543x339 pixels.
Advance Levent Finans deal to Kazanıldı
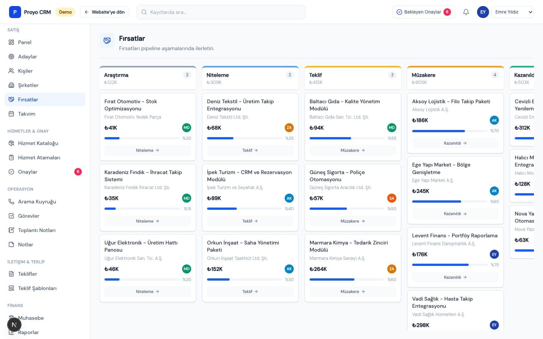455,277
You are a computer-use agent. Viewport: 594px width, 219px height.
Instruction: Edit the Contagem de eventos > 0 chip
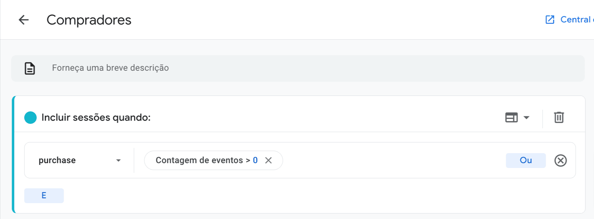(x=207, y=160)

...

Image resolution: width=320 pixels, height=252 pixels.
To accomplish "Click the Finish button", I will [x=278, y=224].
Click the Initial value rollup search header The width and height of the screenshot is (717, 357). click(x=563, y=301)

* * *

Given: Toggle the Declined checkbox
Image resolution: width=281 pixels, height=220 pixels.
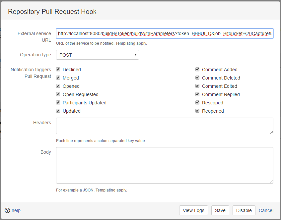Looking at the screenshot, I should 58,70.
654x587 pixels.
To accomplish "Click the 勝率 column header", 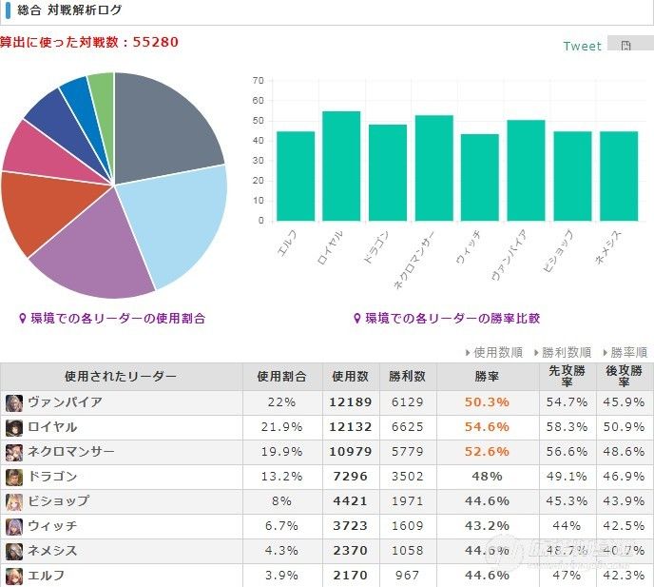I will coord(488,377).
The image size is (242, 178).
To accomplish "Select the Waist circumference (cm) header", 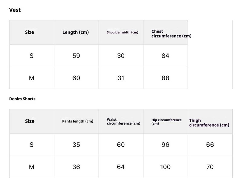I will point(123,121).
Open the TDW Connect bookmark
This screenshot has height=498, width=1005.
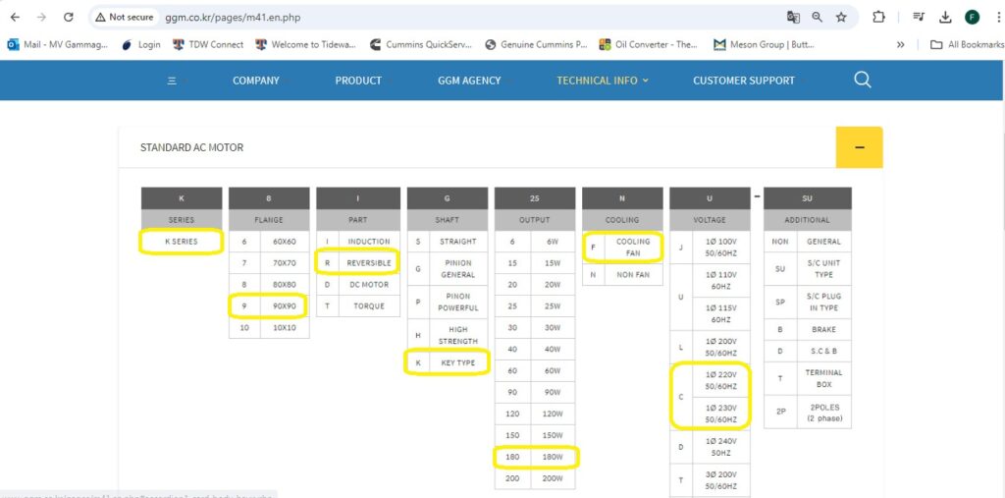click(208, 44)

Exercise details: In the entries above, one line contains "Image resolution: width=320" and another contains "Click the Initial". Reproduce exactly those two lines and the lines between them, nothing else.

Solution to this problem:
Image resolution: width=320 pixels, height=252 pixels.
To accomplish "Click the Finish button", I will [x=278, y=224].
Click the Initial value rollup search header The width and height of the screenshot is (717, 357). click(x=563, y=301)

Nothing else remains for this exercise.